The 70-63 vote came a day after a Hennepin County jury convicted Chauvin in the May 25 murder of Floyd. Activists and Black community leaders said the decision was a moment of accountability, but justice could only be served with additional reforms from the Legislature.

“Despite yesterday’s verdict, we still have much work before us to achieve the meaningful change Minnesotans deserve,” Rep. Carlos Mariani, D-St. Paul, said in a release following the vote. “By advancing greater police accountability, funding to make reforms possible, and centering equity and the voices of those who’ve experienced crimes, House DFLers are delivering guidance for a public safety system that reinforces strong and healthy community life for all Minnesotans.”

Republicans, meanwhile, said the proposal "lets criminals go free, hides information from the public, and makes it harder to recruit and train new peace officers." Rep. Brian Johnson, R-Cambridge, in a statement early Thursday, said, "While this bill does have some good points, the majority of this bill is hostile to law enforcement and counter to public safety. This is the wrong way to go for Minnesota."


Senate Majority Leader Paul Gazelka, R-East Gull Lake, this week said the Senate likely would evaluate laws placed on the books last year following Floyd's killing and review civil unrest in the Twin Cities that spurred more than $500 million in damages. But he remained noncommital about passing the DFL proposals into law this year.
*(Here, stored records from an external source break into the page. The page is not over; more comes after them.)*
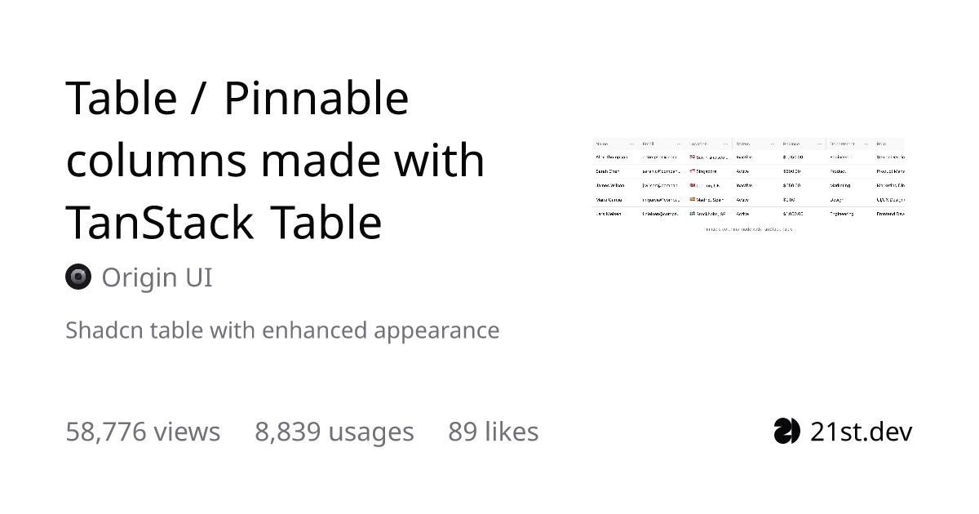Click the Origin UI author name
Viewport: 979px width, 514px height.
coord(157,277)
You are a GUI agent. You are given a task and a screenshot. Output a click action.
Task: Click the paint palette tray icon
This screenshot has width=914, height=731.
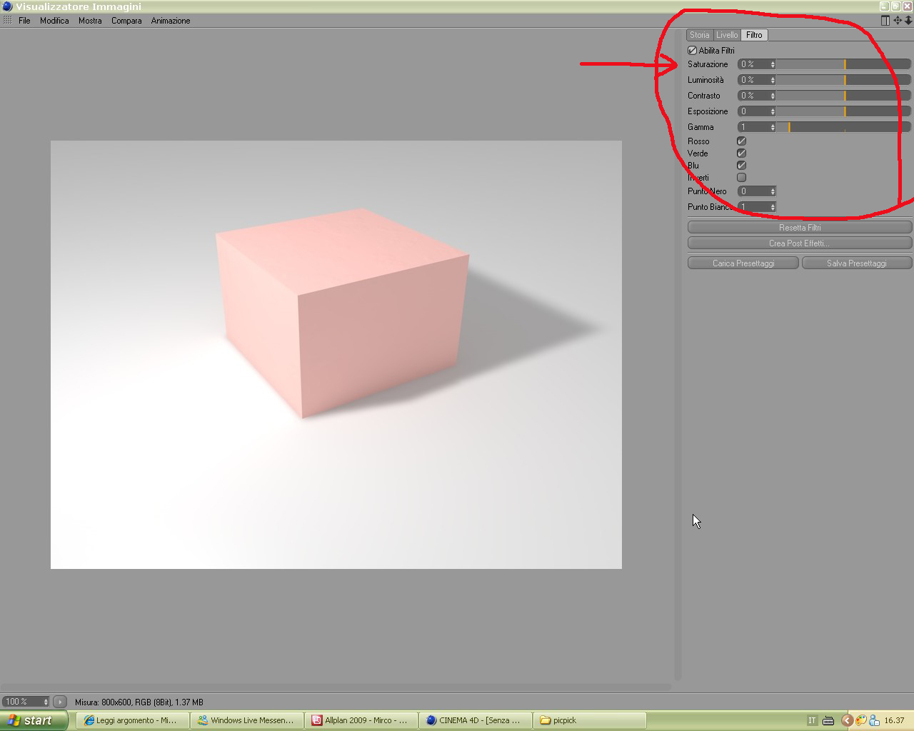tap(860, 720)
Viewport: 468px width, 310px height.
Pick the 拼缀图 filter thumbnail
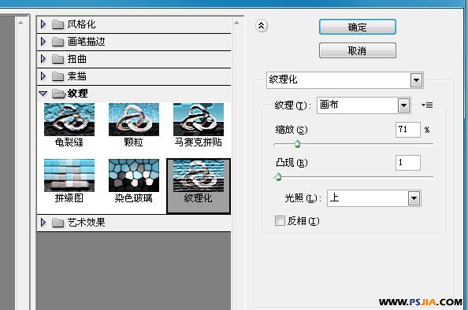point(69,175)
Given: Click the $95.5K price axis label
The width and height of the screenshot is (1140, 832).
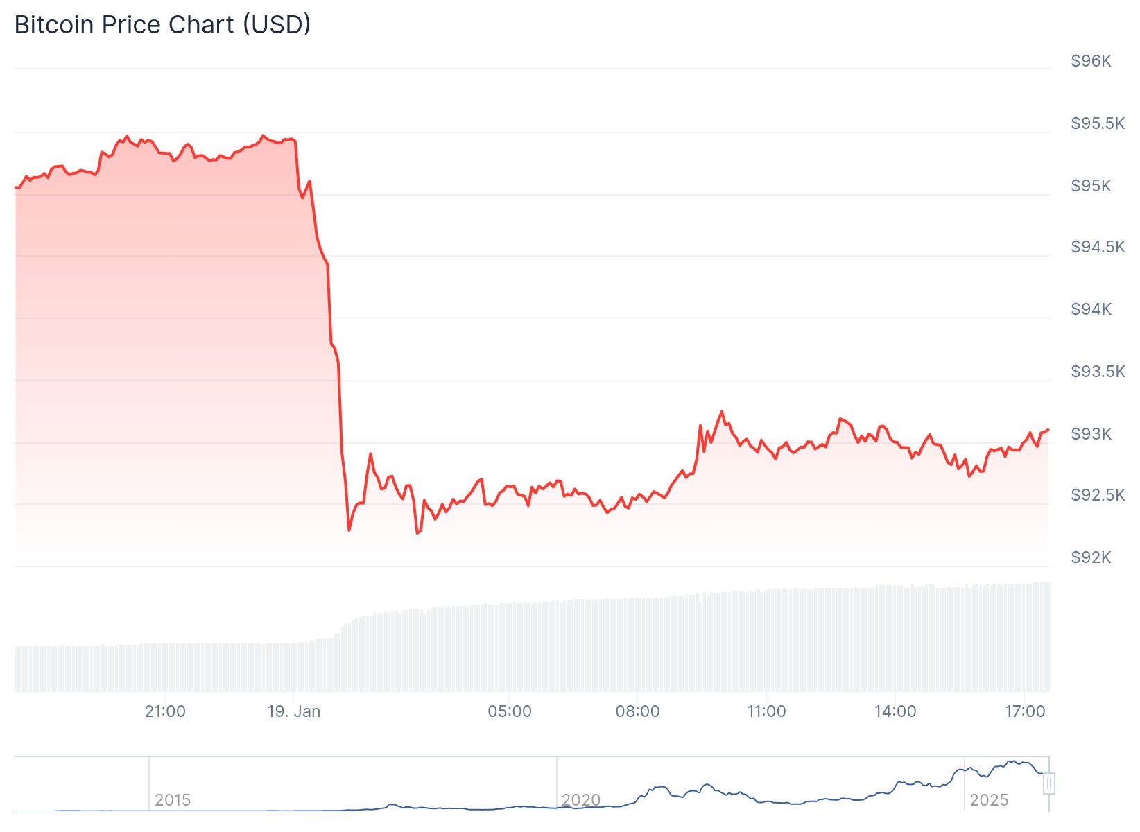Looking at the screenshot, I should coord(1098,123).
“I still am not saying we will definitely do more police accountability this next four weeks. There may be something — I’m not saying we will not — I just know that we have to pass the budget bills,” Gazelka said Wednesday on the Senate floor.
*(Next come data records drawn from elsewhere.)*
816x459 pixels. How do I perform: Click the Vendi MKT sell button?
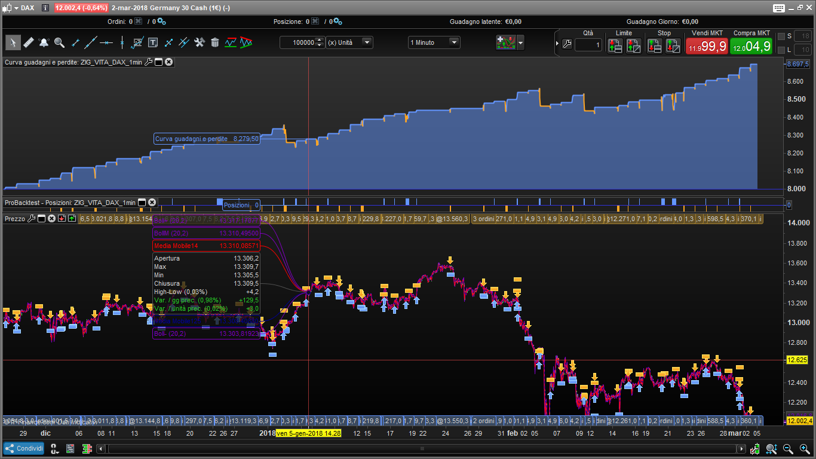click(707, 45)
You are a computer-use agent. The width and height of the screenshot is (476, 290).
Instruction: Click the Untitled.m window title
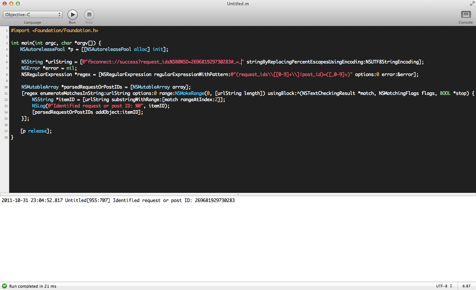coord(238,4)
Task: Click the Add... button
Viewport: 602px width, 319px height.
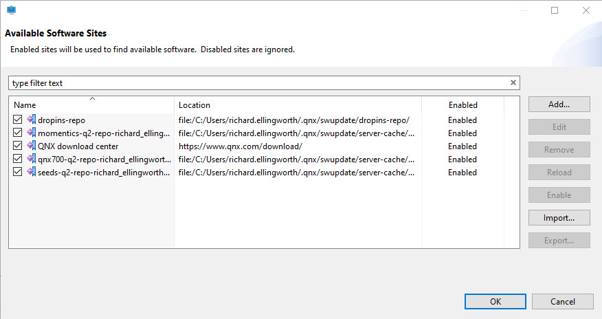Action: tap(559, 105)
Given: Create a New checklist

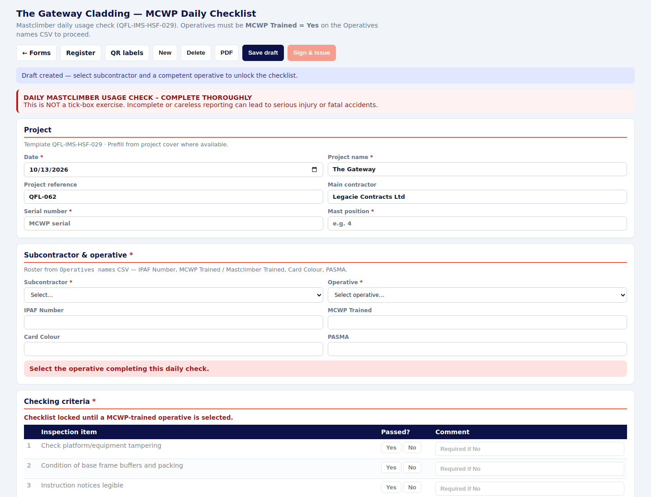Looking at the screenshot, I should pos(165,53).
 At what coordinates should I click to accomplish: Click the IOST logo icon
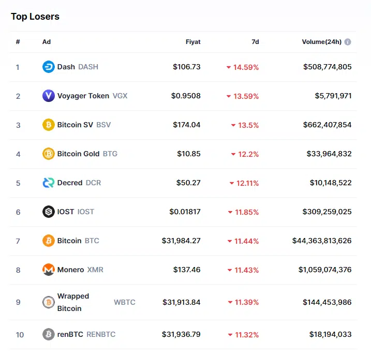48,212
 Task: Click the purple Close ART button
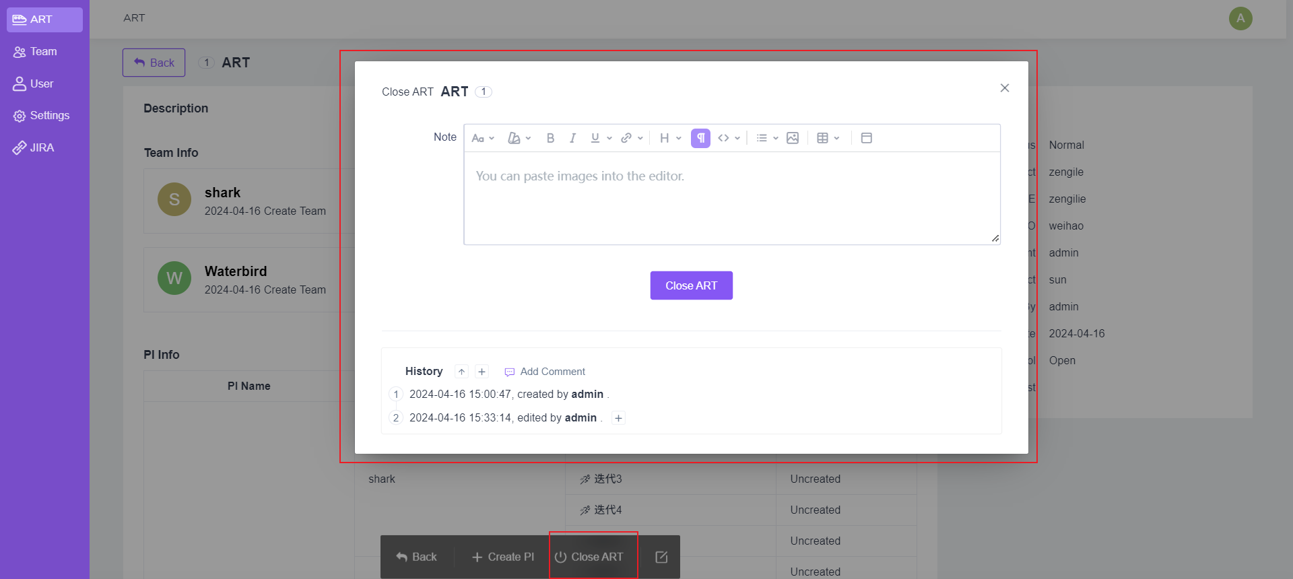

The legislative session is set to close out May 17 and lawmakers have a constitutional duty to pass a two-year budget. If they can't coalesce around a compromise spending plan by June 30, the state could face a government shutdown.

Within hours of Tuesday's verdict, Gov. Tim Walz said he was ready to put up his remaining political capital to get the bills passed this session. He didn't say whether he'd stall out budget talks to get the measures through but committed to making public lawmakers blocking the legislation.

While many of the policy changes wrapped into the police accountability package have generated partisan splits, a plan to limit pretext traffic stops appeared more likely to pass.

DFL lawmakers brought forth the proposal after a Brooklyn Center police officer shot and killed Daunte Wright, 20, during a traffic stop prompted by outdated license plate tabs on the car Wright was driving.

Gazelka said Republicans could get on board with the plan to limit reasons for the police stops to eliminate stops for vehicle issues that don't pose a safety risk. Walz said the bill should be "an immediate one" to pass.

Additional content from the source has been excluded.